Ora, da leitura da Lei, conclui-se que a aposição da assinatura na petição digitalizada é dispensável, vale dizer, não precisa a petição protocolizada por meio eletrônico conter “assinatura física”, escrita com “tinta escura e indelével” (art. 169, CPC). A mesma razão vale para a indicação da autoria ao fim da petição. Em verdade, a assinatura das petições passa a ser somente uma: a assinatura eletrônica. A razão é simples: se o processo é eletrônico, a assinatura também o é. Isso basta.
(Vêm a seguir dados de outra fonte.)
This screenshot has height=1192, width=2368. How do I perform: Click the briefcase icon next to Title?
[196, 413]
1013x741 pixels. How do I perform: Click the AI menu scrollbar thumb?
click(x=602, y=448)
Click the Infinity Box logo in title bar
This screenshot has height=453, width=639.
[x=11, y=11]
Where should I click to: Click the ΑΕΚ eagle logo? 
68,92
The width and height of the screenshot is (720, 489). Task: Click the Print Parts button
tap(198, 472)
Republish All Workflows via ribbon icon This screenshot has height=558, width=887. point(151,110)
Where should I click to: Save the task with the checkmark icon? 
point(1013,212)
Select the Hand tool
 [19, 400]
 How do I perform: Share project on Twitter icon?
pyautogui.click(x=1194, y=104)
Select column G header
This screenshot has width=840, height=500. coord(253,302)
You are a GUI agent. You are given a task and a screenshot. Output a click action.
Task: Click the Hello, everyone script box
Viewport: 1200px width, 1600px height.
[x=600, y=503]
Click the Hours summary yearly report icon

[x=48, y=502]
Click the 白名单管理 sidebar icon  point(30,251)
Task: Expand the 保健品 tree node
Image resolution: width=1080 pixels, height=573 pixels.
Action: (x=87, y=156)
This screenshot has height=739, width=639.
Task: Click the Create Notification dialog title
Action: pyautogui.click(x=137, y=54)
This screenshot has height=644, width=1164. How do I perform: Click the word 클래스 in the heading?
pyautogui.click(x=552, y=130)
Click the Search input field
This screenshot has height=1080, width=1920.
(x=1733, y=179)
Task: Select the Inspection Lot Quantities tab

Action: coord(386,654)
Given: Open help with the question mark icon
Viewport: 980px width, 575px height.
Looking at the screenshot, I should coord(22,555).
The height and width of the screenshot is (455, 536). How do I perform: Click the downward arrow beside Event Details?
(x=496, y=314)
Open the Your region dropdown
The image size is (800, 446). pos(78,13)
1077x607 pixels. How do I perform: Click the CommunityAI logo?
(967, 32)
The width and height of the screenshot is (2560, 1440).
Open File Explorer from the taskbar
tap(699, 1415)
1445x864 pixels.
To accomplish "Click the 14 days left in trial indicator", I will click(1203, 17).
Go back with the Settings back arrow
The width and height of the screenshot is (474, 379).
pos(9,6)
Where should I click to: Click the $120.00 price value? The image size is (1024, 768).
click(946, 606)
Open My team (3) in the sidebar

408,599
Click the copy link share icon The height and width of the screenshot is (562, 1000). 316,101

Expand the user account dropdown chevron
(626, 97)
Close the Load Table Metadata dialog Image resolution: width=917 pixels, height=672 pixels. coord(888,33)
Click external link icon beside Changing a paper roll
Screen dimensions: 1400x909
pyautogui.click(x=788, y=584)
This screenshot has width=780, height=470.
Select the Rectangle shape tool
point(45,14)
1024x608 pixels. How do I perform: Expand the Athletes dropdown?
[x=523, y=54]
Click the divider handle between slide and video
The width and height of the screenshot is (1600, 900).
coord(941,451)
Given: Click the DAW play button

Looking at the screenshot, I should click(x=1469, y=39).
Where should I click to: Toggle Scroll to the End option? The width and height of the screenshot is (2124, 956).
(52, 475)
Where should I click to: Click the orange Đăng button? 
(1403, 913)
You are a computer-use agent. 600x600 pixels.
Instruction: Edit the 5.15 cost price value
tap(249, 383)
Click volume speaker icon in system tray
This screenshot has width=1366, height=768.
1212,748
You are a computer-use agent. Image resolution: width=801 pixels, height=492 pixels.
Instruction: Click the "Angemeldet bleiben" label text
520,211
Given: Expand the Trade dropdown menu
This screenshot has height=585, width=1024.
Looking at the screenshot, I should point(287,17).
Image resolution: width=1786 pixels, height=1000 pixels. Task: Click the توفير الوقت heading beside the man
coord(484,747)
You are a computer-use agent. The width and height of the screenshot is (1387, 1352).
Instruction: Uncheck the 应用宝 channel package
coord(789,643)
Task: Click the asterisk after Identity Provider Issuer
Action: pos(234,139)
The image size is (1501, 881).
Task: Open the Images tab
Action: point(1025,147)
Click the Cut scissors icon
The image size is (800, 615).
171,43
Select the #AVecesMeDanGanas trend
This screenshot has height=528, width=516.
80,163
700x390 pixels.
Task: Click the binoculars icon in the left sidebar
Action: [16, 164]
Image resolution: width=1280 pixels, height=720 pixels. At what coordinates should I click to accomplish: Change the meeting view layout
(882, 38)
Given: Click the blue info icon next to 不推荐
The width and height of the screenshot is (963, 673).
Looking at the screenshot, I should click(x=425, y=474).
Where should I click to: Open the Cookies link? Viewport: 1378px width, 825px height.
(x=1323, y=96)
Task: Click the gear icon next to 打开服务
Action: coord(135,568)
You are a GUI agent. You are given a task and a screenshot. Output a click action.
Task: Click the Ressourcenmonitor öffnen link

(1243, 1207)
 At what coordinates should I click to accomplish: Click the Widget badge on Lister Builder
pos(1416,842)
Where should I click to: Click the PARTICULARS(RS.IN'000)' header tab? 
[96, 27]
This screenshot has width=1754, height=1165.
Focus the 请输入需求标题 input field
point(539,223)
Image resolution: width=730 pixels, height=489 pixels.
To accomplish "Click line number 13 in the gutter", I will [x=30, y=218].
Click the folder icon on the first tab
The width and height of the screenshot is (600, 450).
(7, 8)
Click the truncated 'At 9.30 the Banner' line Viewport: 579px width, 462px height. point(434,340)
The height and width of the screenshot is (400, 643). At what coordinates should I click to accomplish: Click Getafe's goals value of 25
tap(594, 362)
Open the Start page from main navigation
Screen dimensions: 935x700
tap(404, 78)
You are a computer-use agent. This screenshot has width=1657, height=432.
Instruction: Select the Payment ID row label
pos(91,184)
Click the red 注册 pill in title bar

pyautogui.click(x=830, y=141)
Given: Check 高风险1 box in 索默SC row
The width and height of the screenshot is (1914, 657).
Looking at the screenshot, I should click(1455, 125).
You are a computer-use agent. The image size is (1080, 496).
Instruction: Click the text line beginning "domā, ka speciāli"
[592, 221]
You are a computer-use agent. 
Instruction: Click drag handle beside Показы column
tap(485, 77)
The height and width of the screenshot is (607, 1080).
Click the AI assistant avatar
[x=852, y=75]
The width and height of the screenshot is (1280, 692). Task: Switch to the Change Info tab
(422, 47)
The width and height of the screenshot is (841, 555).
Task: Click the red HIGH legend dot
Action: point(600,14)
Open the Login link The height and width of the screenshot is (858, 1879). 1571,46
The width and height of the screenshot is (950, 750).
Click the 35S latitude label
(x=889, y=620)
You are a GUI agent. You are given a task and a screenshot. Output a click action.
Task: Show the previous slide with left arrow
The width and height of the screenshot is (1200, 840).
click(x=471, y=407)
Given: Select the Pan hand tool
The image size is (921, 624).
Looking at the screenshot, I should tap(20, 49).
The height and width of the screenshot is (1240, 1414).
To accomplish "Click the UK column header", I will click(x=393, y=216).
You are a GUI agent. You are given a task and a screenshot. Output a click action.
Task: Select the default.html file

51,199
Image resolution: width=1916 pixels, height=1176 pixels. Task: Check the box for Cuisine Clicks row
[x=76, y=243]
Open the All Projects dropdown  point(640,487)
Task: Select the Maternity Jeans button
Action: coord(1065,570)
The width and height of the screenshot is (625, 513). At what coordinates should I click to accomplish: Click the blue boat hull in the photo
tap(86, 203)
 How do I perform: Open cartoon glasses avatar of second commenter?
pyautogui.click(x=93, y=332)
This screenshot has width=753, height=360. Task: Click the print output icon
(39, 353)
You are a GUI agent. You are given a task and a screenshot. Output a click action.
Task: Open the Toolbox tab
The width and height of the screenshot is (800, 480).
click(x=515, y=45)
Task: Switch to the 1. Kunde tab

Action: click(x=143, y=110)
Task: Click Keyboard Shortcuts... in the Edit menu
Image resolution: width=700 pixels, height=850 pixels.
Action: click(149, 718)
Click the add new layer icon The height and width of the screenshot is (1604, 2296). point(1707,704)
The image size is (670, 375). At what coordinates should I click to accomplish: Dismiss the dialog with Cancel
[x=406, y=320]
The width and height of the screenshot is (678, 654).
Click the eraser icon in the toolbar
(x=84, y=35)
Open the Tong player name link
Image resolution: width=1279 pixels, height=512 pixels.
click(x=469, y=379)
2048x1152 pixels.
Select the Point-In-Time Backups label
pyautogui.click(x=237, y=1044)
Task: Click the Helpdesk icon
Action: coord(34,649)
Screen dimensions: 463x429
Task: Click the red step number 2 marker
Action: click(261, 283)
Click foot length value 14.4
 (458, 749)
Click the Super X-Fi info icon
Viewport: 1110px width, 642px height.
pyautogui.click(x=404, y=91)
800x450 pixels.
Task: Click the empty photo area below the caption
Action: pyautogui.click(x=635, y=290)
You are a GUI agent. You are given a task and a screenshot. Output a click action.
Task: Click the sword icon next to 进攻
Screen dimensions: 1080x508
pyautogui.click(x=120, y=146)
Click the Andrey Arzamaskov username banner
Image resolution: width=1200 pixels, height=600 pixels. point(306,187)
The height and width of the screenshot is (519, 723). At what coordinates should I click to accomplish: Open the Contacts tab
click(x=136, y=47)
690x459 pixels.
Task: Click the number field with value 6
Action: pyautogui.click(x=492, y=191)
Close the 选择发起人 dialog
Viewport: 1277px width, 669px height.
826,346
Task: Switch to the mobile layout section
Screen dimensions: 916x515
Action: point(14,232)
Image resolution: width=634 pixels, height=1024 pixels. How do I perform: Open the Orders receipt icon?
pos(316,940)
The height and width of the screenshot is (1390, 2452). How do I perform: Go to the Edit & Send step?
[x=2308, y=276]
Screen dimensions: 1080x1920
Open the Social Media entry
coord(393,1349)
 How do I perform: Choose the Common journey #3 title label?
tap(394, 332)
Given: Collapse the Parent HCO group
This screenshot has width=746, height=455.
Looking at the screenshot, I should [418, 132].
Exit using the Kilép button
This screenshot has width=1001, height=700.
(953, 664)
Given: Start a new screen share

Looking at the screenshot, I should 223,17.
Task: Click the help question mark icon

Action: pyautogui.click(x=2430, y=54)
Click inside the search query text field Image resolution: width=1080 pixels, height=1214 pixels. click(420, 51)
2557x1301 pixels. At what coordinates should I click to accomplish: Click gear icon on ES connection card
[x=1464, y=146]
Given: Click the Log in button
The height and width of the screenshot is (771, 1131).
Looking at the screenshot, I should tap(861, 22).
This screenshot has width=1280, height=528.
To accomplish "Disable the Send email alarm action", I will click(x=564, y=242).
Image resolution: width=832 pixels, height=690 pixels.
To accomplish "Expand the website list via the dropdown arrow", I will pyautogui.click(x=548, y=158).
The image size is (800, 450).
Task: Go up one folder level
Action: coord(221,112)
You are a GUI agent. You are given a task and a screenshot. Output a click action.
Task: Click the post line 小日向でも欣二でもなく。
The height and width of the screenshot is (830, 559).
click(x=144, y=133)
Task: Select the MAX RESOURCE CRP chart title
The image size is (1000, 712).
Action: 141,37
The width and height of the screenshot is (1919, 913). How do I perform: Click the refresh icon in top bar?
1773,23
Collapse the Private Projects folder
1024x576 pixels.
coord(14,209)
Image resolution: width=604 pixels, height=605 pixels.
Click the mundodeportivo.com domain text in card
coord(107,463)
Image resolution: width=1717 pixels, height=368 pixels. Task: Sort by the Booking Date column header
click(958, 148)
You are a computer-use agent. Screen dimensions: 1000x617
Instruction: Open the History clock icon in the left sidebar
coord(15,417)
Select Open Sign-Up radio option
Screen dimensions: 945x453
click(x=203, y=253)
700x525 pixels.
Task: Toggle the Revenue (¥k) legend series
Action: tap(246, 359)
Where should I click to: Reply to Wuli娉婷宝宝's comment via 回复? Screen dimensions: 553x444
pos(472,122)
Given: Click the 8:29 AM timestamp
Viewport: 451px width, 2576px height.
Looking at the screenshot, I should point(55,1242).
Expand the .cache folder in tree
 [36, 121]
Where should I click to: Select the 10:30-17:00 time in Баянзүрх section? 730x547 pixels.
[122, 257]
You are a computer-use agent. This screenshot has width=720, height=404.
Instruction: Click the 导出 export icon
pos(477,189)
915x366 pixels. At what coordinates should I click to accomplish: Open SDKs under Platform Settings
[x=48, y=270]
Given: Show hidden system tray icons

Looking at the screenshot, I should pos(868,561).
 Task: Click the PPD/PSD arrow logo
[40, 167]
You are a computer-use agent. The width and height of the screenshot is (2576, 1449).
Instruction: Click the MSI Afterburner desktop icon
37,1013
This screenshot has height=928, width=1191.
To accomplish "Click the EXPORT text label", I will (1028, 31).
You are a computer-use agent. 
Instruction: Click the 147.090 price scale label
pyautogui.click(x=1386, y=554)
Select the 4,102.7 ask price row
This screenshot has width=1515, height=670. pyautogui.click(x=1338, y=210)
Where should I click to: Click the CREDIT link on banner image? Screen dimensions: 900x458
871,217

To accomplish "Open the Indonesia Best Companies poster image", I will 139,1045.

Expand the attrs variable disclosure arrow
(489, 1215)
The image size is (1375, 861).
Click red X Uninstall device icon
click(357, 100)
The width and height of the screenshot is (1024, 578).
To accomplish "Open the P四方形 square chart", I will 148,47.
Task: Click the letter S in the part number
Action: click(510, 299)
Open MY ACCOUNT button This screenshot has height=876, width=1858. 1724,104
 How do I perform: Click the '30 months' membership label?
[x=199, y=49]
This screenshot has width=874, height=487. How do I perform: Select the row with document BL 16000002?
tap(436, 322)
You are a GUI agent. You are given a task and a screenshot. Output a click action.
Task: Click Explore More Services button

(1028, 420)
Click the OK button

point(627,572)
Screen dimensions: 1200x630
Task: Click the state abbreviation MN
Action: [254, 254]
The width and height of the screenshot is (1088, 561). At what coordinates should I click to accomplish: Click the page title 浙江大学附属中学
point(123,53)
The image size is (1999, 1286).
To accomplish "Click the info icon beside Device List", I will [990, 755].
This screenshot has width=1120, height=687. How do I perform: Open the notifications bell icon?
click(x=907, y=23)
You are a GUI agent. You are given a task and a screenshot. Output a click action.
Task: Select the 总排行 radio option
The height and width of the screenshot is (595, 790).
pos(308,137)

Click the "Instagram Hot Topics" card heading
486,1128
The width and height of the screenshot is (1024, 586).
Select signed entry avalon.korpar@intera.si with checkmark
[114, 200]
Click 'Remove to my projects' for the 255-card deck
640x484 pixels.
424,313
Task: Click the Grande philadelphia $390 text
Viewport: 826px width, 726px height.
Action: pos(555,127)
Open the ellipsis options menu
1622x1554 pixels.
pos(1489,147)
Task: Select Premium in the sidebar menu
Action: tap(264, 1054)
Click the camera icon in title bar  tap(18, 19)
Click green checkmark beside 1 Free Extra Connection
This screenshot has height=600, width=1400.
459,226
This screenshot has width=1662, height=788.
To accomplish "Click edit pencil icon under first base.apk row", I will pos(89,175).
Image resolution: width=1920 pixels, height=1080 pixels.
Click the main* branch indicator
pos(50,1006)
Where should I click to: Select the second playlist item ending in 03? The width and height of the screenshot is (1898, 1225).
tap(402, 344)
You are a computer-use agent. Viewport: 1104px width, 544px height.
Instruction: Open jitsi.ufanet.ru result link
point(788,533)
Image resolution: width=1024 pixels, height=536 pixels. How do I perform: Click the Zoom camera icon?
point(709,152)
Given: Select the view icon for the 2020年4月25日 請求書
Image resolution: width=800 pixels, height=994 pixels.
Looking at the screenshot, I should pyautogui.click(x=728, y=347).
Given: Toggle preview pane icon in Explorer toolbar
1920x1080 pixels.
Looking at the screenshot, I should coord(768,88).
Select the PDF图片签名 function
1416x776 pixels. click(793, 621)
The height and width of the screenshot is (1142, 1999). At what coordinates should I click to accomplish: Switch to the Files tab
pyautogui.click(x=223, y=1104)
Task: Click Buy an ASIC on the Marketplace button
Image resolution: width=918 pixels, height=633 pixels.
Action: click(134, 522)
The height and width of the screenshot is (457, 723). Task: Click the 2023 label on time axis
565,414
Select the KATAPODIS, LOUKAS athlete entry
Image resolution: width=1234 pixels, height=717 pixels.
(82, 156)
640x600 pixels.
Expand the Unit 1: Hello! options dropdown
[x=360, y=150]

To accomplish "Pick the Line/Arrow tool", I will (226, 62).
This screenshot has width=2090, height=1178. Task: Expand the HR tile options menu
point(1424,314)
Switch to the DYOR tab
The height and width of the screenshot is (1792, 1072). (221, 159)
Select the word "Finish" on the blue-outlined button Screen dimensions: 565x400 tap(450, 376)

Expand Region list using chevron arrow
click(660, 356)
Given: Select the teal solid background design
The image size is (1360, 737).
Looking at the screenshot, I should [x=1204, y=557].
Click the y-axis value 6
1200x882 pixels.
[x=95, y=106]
Ao fim, nem mesmo o nome e o número de inscrição na Ordem dos Advogados do Brasil (OAB) precisam ter na petição digitalizada. Esta identificação só se justifica em processos físicos, para se conferir a assinatura lançada no papel com o nome do subscritor da peça.
Perceba-se bem: nos processos “de papel”, o advogado poderia simplesmente assinar, e só. Mas, aí, ante um nome ilegível, não se saberia quem subscreveu a peça. Daí se revela a importância de logo abaixo fazer constar o nome em letra que se pode ler. No processo eletrônico, a assinatura é também eletrônica, de modo que o nome do advogado que atua e seu número de inscrição na OAB já constam no cadastro realizado junto a Autoridade Certificadora credenciada. Assim, reitera-se, na petição digitalizada poderia até faltar a identificação do advogado, que já existe na assinatura eletrônica.
Acredita-se que, no caso, existe uma intenção consciente do Tribunal em criar uma jurisprudência defensiva. Mas, não bastasse, acredita-se que tal entendimento pode ser fruto, também, de um fenômeno inconsciente: a filosofia do papel aplicada ao processo eletrônico.
Somente isso explica a exigência da “dupla assinatura”. Veja-se: na petição eletrônica poderia constar o nome de vários advogados, todos eles devidamente identificados como autores da peça. Isso, em termos eletrônicos, é indiferente. O que importa, verdadeiramente, é que o advogado que assinou a petição eletronicamente esteja constituído nos autos mediante mandato.
Em verdade, a identidade daquele que assinou a peça não precisa nem constar ao fim da petição digitalizada. O que vale no processo eletrônico é a assinatura eletrônica. De igual maneira, logo após os pedidos, poderia nada haver na petição digitalizada. Ela não poderia ser considerada apócrifa. Afinal, existe uma assinatura eletrônica do advogado, que assume a autoria pelos termos da peça e qualquer responsabilidade disso advinda.
A filosofia do papel vale para o processo físico. Novas realidades exigem novas perspectivas, um novo olhar.
Existe grave equívoco em reputar inexistente o ato processual carente de “dupla assinatura”. É que nenhum ato jurídico precisa ser duplamente assinado pela mesma pessoa. Se a petição é de papel, a assinatura é feita com tinta; se a petição é eletrônica, a assinatura possui a mesma natureza. A identificação do subscritor é o quanto basta, e nada mais.
Por fim, e ainda sob uma perspectiva crítica, impõe-se dizer que o formalismo é importantíssimo para o processo, desde que exista em função de valores consagrados constitucionalmente. Aqui, no caso, o formalismo é excessivo. Nada o justifica. Fere o direito fundamental ao contraditório, ao devido processo justo e à inafastabilidade do controle jurisdicional.
Como se disse, somente a vontade de se criar uma jurisprudência defensiva e a filosofia onipresente do processo físico justificam este entendimento.